BRON:
++++++++

Verbinden met draadloze netwerken met behulp van een Z 9, Z 8, Z6III of Z f

  1. Zet de camera aan.

  2. Schakel bedraad LAN uit.

    • Z 9: selecteer OFF voor Bedraad LAN in het netwerkmenu van de camera.
    • Z 8: selecteer MTP/PTP voor USB-aansluiting in het netwerkmenu van de camera.
    • Z6III: selecteer USB-LAN voor USB in het netwerkmenu van de camera.
    • Z f: Bedraad LAN wordt niet ondersteund door de camera. Ga verder met stap 3.

  3. Selecteer Verbinden met FTP-server > Netwerkinstellingen in het netwerkmenu van de camera.

    Markeer Netwerkinstellingen en druk de multi-selector naar rechts om een lijst met netwerkprofielen te zien.

  4. Selecteer een netwerkprofiel dat met een computer gemaakt is.

    Markeer een profiel en druk op de OK-knop om terug te keren naar het menu Verbinden met FTP-server, waarna de camera een verbinding met het netwerk tot stand brengt.

++++++++

BIJBEHORENDE GEGEVENS:

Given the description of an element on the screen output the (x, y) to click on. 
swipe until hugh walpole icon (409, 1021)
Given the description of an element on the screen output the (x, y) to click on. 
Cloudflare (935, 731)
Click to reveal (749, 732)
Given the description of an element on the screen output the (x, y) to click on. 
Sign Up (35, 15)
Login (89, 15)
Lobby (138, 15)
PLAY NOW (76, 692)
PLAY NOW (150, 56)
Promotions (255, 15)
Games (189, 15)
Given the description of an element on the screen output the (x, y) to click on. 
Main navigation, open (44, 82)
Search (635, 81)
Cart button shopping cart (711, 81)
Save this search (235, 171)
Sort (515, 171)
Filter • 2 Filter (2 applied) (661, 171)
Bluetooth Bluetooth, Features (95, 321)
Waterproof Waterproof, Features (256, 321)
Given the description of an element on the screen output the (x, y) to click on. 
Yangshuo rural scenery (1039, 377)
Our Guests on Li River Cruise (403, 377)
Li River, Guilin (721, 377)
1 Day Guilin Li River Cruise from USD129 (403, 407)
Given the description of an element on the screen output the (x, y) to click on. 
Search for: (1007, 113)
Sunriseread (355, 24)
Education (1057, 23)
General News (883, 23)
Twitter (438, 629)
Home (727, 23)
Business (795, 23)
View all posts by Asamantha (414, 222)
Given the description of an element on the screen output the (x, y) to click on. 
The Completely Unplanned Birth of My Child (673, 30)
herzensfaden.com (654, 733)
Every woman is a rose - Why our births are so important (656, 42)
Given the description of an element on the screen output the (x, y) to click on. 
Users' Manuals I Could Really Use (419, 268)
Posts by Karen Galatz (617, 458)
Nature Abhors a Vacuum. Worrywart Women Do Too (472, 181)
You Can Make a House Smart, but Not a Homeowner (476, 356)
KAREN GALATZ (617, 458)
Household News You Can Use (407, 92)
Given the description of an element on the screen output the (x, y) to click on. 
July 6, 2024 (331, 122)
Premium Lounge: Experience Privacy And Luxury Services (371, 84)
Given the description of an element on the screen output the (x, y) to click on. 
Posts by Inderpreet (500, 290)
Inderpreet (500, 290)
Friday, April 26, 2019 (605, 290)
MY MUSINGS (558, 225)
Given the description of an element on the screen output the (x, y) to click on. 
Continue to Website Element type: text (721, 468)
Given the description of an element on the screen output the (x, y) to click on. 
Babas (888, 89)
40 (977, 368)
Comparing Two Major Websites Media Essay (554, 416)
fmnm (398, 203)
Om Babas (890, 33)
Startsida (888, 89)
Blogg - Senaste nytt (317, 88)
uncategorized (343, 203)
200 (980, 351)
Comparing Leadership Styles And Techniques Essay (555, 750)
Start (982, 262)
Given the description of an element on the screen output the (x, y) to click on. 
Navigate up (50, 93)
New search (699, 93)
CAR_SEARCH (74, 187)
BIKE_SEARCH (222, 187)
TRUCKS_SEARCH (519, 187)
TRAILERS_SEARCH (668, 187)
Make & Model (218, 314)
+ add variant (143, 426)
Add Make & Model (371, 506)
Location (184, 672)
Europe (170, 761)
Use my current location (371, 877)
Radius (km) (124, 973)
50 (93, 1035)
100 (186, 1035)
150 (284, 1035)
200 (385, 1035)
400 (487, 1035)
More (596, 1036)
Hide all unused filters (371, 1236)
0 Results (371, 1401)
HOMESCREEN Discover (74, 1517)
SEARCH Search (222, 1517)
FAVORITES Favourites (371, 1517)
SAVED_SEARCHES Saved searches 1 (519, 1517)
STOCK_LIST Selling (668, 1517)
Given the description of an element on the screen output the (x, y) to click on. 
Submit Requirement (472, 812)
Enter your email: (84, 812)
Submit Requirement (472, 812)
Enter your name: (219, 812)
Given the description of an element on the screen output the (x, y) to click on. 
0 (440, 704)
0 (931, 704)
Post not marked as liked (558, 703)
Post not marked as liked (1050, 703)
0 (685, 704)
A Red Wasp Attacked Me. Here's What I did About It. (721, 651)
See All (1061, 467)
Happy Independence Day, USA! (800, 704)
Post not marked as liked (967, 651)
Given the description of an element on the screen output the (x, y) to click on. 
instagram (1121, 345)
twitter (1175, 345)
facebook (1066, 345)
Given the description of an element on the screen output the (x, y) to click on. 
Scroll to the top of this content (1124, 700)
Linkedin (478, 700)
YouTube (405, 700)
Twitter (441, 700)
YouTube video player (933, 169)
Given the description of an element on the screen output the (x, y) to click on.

++++++++

SCHRIFTELIJKE OPDRACHTEN:
A - Zoek in de lijst elke regel waarin het woord "News" staat en schrijf die regels over.
B - Schrijf de tekst over het verbinden van een camera met een draadloos netwerk verder, aansluitend op de laatste zin.

RESULTATEN:
A -
General News (883, 23)
Household News You Can Use (407, 92)

B -
Verbinding maken met draadloze netwerken via de WT-7, WT-6 of WT-5

D780 en Z-vatting systeemcamera's

  1. Sluit de WT-7 aan en zet de camera aan.

  2. Selecteer Draadloze zender (WT-7) > Kies hardware > Draadloos LAN in het setup-menu van de camera.

    Markeer Draadloos LAN en druk rechts op de multi-selector om terug te keren naar het Draadloze zender (WT-7)-menu.

  3. Selecteer Draadloze zender (WT-7) > Netwerkinstellingen in het setup-menu van de camera.

    Markeer Netwerkinstellingen en druk de multi-selector naar rechts om een lijst met netwerkprofielen te zien.

  4. Selecteer een netwerkprofiel dat met een computer gemaakt is.

    Markeer een profiel en druk op de OK-knop om het gemarkeerde profiel te selecteren en ga terug naar het menu Draadloze zender (WT-7).

  5. Selecteer Draadloze zender.

    Markeer Draadloze zender en druk de multi-selector naar rechts om de opties te bekijken.

  6. Selecteer Gebruiken.

    Markeer Gebruiken en druk rechts op de multi-selector om verbinding te maken met het netwerk.

D6-camera’s

  1. Sluit de WT-6 aan en zet de camera aan.

  2. Selecteer Inschakelen voor Bedraad LAN/WT > Bedraad LAN/WT-functies in het camera-instellingenmenu.

  3. Selecteer Bedraad LAN/WT > Kies hardware > Draadloos LAN in het setup-menu van de camera.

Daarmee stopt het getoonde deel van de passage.